▶ **What you have to do**:
Exactly the lines from the one with "Pick a color with the Base Color eyedropper" through the final line of the entries, and nothing else, should appear in the answer; no pictures go in it.

**** Source information ****

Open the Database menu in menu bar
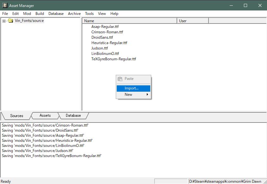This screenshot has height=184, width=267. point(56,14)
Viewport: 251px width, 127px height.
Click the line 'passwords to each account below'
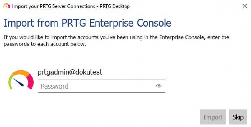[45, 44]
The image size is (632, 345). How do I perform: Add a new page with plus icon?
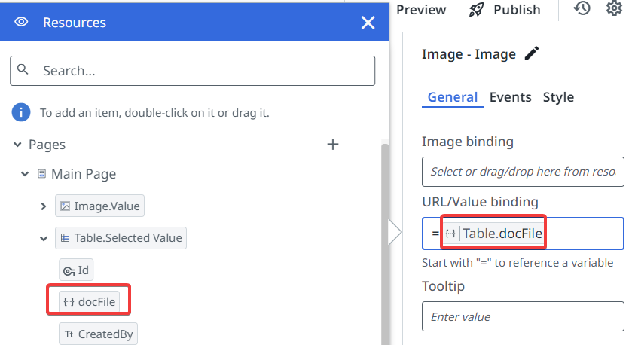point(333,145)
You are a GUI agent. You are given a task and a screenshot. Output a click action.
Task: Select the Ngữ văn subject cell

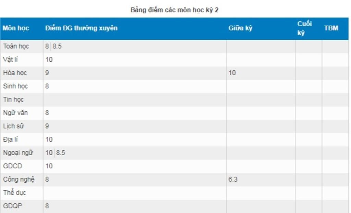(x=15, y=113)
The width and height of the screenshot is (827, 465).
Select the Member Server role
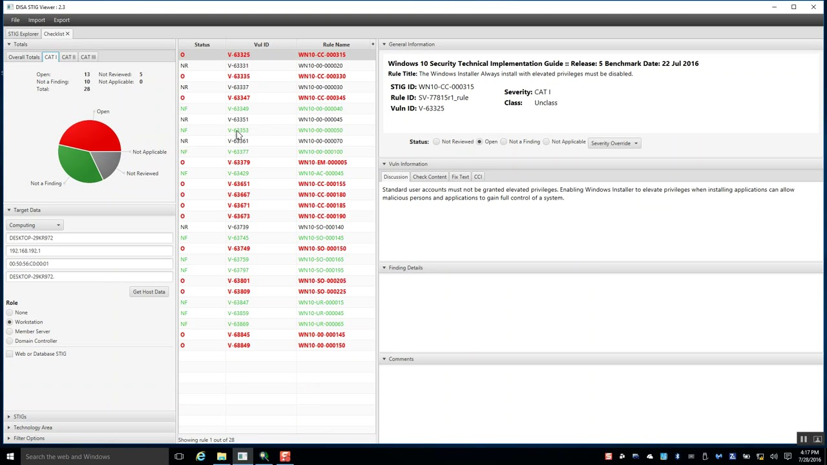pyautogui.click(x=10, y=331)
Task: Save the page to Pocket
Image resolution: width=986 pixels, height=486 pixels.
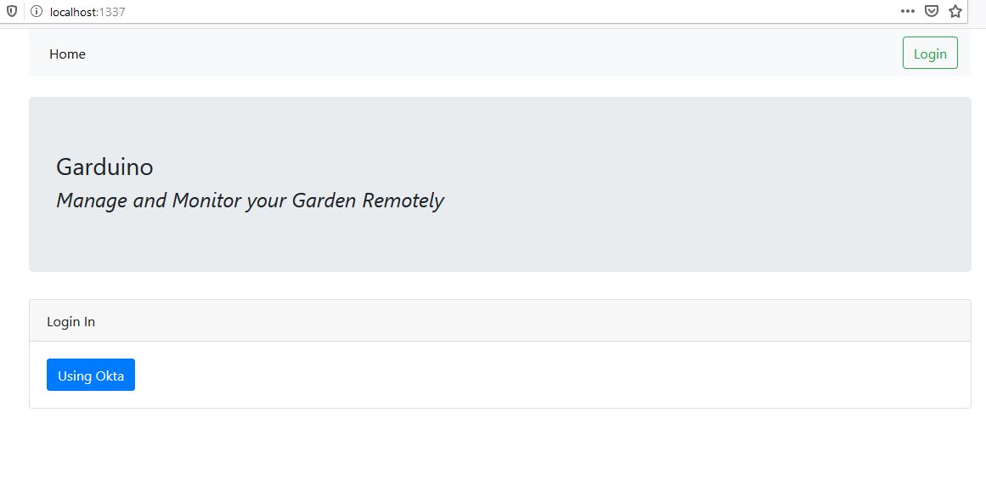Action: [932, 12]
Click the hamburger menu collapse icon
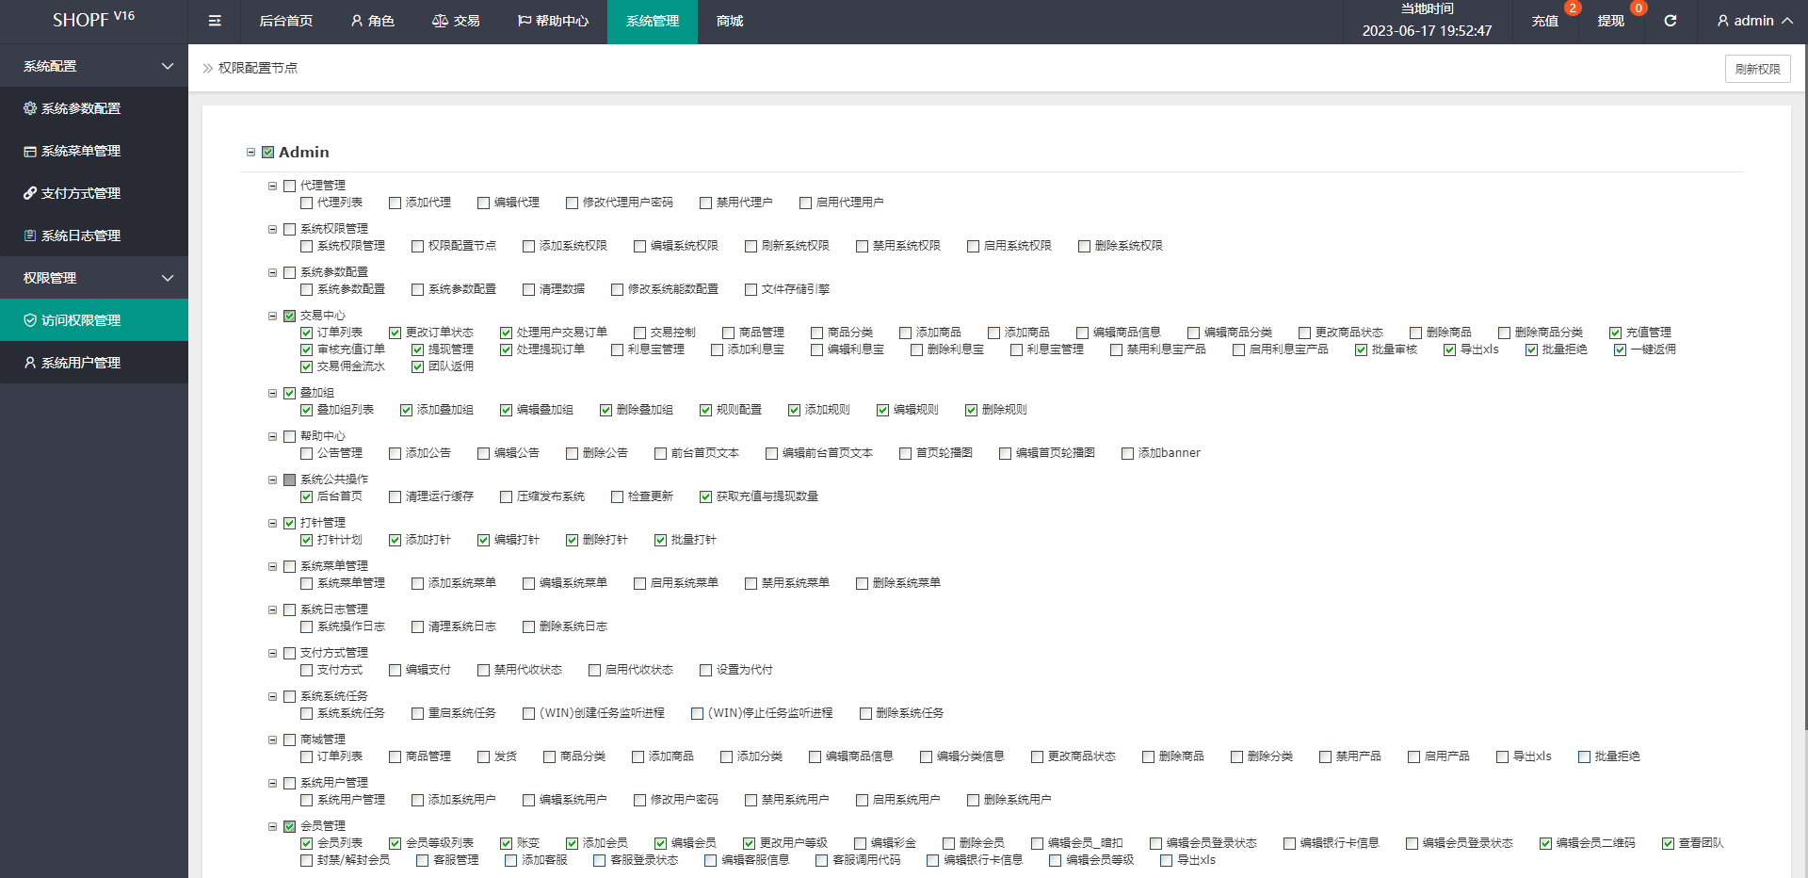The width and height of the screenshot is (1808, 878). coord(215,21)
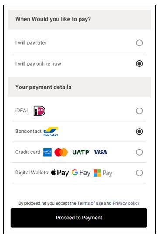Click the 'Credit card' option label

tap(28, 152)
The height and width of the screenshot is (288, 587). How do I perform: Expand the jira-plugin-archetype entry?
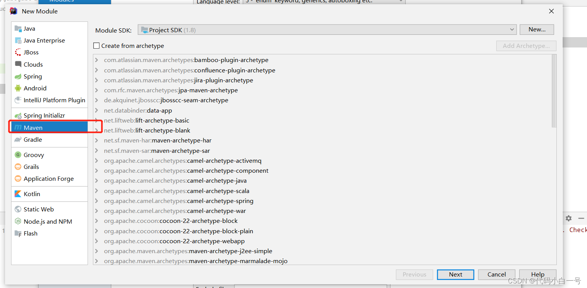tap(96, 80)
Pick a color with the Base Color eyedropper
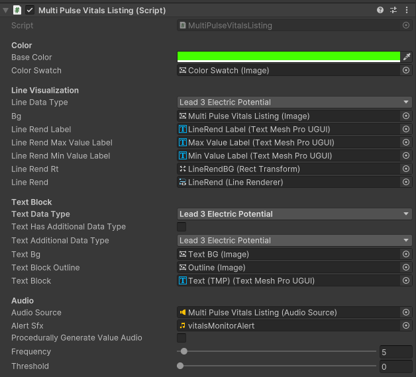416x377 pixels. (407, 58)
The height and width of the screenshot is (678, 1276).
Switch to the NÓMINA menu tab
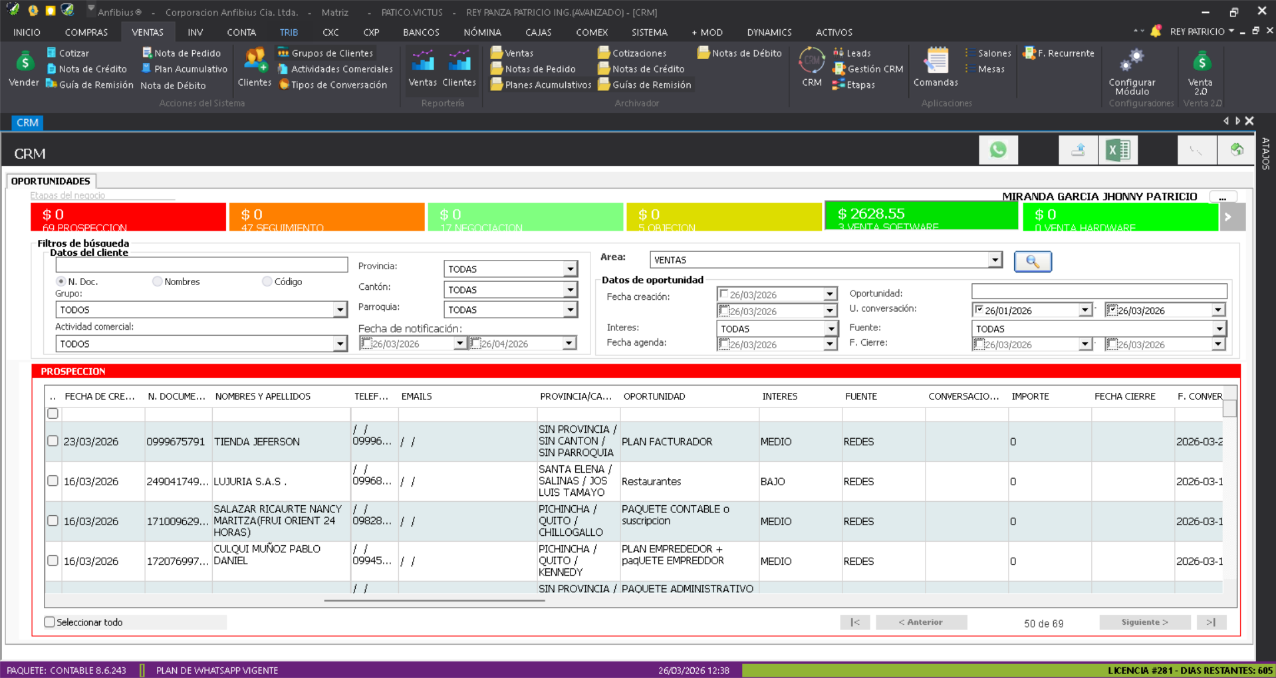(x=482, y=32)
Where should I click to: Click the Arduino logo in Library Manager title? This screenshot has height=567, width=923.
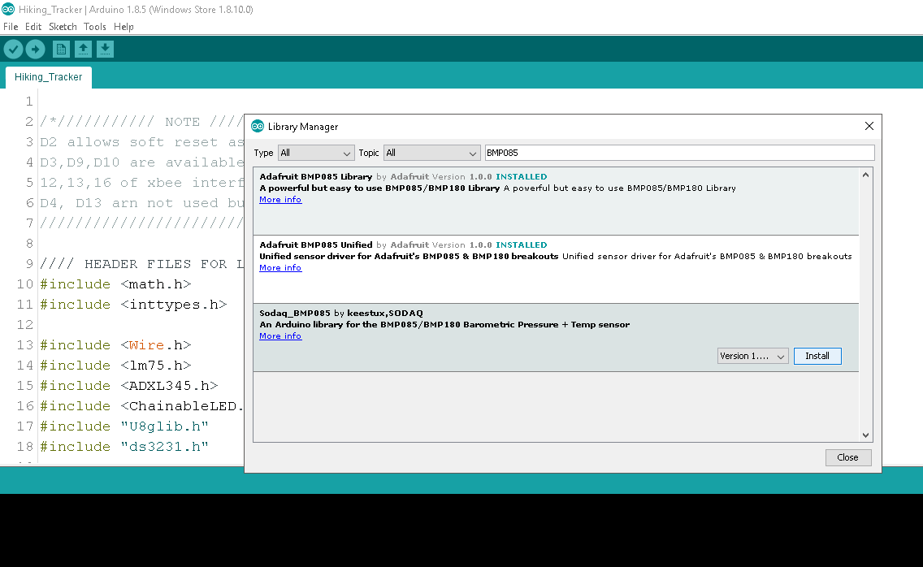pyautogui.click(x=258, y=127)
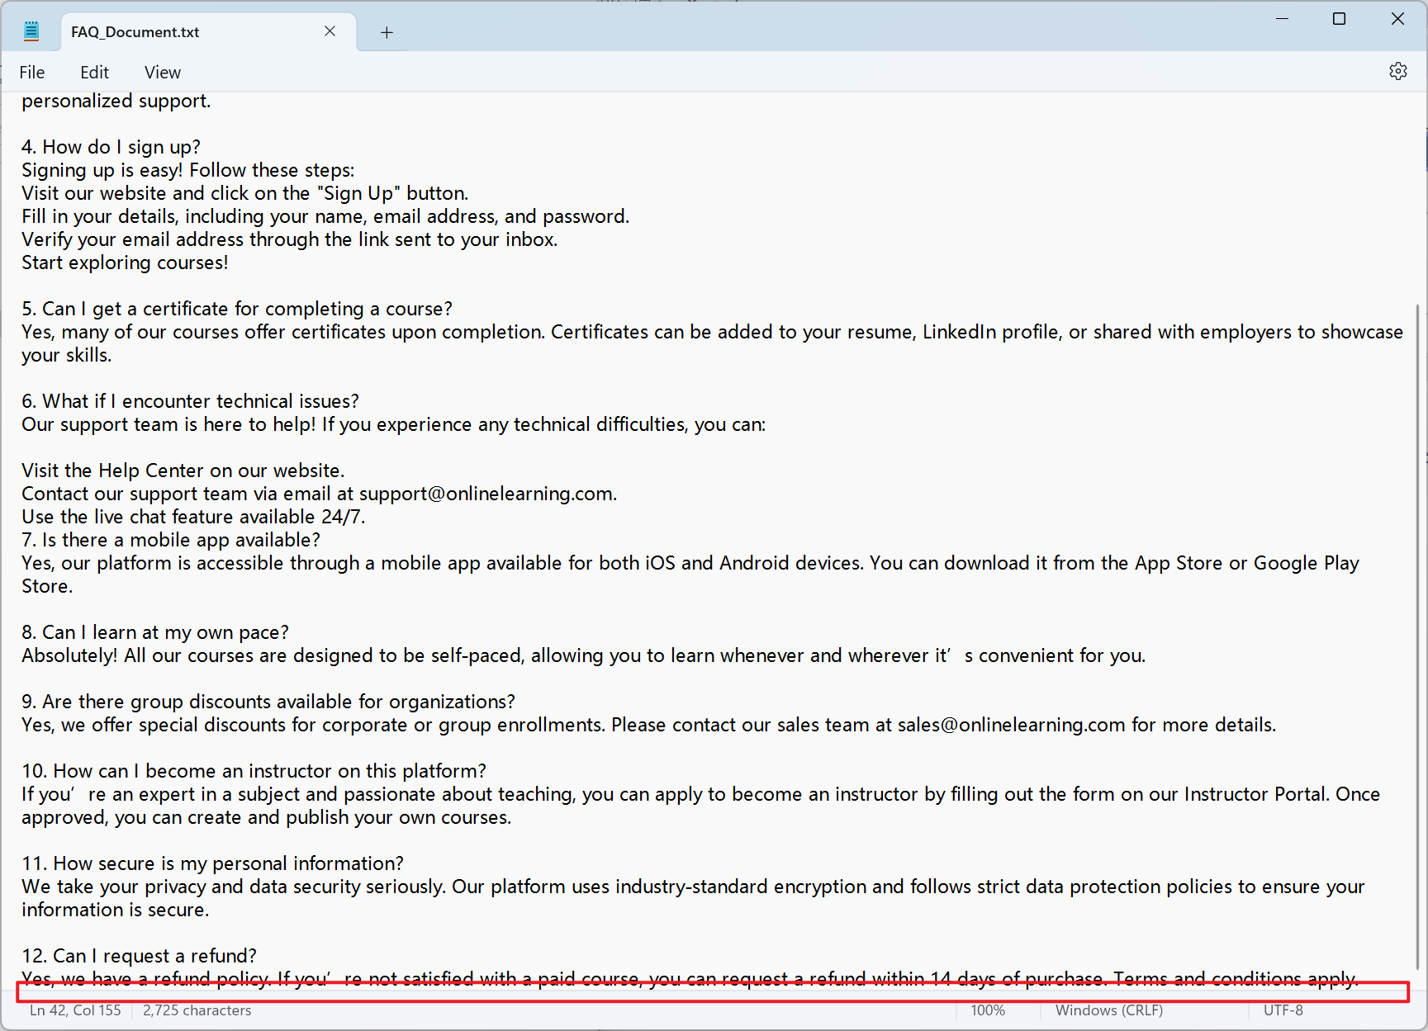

****

▶ **Result of this exercise**:
Pick a color with the Base Color eyedropper
416x377 pixels. (407, 58)
The height and width of the screenshot is (678, 1276).
Switch to the NÓMINA menu tab
(x=482, y=32)
Where should I click to: Click the Arduino logo in Library Manager title? This screenshot has height=567, width=923.
pyautogui.click(x=258, y=127)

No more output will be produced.